Notable Pseudocode Mashups

    podigg

    1.0.7 • Public • Published

    PoDiGG

    POpulation DIstribution-based Gtfs Generator

    npm version Docker Automated Build

    A realistic public transport dataset generator, which is serialized as GTFS.

    It is based on five sub-generators:

    • Region: A geographical area of cells where each cells contains a population value.
    • Stops: Tagging of cells with stop or no stop.
    • Edges: Adding transport edges between stops.
    • Routes: Routes over one or more edges.
    • Connections: Instantiation of routes at times.

    Install

    This generator is a Node.js application that can be installed by running:

    [sudo] npm install -g podigg

    Usage

    Command line

    The easiest way to run the generator is using the command line tool:

    podigg [output folder [path to a JSON config file]]

    The default output folder is output_data.

    This config file contains parameters for the generator, as explained below. Example of a config file:

    {
        "seed": 1,
        "stops:stops": 100,
        "connections:connections": 3000
    }

    Alternatively, the generator can also be configured using environment variables, as explained below. In that case, the generator must be called as follows:

    podigg-env [output folder]

    From code

    The generator can be included into your application as follows:

    const PodiggGenerator = require('podigg');
    new PodiggGenerator({
        "seed": 1,
        "stops:stops": 100,
        "connections:connections": 3000
    }).generate('output_data');

    Docker

    Downloading and running the container from the Docker hub:

    docker pull podigg/podigg
    docker run --rm -it -v $(pwd)/docker-out:/output_data -e GTFS_GEN_SEED=100 podigg/podigg

    Building and running the container from this repo:

    git clone git@github.com:PoDiGG/podigg.git
    cd podigg
    docker build -t podigg .
    docker run --rm -it -v $(pwd)/docker-out:/output_data -e GTFS_GEN_SEED=100 podigg

    Parameters must be passed using environment variables.

    Parameters

    All parameters are scoped by their generator name in lower-case, except for the general parameters. For example, choosing a region's latitude offset is done with the parameter region:lat_offset.

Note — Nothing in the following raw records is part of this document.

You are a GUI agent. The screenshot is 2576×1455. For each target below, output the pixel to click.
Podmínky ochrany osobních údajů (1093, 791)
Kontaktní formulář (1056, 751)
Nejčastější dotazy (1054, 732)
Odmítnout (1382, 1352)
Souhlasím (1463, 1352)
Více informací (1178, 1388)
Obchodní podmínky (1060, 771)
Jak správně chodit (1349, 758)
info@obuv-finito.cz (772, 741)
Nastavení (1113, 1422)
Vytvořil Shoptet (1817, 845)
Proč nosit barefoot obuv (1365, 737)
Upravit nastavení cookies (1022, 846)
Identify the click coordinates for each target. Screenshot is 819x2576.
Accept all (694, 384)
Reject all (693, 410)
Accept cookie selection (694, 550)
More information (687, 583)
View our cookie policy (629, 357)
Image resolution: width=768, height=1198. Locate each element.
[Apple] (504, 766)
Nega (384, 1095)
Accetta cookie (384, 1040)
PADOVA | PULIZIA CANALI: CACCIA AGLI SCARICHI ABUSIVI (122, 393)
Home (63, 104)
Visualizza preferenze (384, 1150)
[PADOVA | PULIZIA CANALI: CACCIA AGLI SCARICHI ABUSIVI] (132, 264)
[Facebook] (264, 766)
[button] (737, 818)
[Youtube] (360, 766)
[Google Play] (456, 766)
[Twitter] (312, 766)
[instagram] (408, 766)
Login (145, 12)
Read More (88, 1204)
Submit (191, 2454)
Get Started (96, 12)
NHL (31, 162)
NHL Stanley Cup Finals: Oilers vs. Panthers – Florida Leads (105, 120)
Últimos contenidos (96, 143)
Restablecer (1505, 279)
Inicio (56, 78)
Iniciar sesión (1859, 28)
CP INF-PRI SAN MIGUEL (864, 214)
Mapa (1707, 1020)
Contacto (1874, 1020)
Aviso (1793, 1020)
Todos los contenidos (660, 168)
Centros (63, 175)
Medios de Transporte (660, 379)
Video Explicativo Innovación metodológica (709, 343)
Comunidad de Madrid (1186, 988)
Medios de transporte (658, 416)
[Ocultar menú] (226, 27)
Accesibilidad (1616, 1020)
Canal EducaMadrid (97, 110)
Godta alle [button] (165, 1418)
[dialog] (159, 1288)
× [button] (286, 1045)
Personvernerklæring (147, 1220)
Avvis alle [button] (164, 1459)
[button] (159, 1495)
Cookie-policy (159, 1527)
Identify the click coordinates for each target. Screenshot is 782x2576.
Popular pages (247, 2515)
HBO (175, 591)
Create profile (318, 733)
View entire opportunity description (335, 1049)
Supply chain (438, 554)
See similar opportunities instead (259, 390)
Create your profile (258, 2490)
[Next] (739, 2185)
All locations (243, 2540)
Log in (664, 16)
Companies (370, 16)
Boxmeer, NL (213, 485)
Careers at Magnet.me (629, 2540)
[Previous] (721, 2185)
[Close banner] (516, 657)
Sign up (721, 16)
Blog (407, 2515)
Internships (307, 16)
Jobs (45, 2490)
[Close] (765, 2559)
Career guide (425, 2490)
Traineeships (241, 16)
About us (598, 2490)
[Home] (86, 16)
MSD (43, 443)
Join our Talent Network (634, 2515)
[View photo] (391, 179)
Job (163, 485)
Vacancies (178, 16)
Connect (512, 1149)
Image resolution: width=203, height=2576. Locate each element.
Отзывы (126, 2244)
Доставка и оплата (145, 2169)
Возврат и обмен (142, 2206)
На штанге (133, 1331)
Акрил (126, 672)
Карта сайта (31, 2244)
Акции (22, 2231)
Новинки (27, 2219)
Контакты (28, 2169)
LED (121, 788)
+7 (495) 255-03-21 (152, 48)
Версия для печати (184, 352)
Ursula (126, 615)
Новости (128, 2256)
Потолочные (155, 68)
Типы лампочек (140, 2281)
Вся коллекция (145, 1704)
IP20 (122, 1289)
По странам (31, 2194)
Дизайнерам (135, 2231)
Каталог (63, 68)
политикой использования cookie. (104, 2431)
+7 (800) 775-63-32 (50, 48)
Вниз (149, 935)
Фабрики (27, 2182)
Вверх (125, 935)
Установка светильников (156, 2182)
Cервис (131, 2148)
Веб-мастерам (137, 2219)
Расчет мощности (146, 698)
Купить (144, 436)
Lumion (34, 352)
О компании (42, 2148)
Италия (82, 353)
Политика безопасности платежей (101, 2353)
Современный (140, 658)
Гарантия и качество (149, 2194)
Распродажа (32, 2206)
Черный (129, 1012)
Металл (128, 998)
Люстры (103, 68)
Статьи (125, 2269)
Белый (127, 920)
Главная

    When configuring parameters via environment variables, parameters should be defined with the prefix GTFS_GEN_, followed by the generator name + __ (or empty if general) and the parameter name. The generator and parameter names can either be upper or lower case. For example, choosing a region's latitude offset is done with the parameter GTFS_GEN_REGION__LAT_OFFSET, and choosing the seed is done with GTFS_GEN_SEED.

    General

    Name Default Value Description
    seed 1 The random seed

    Region

    Several region generators exist which are explained hereafter, one of them needs to be selected.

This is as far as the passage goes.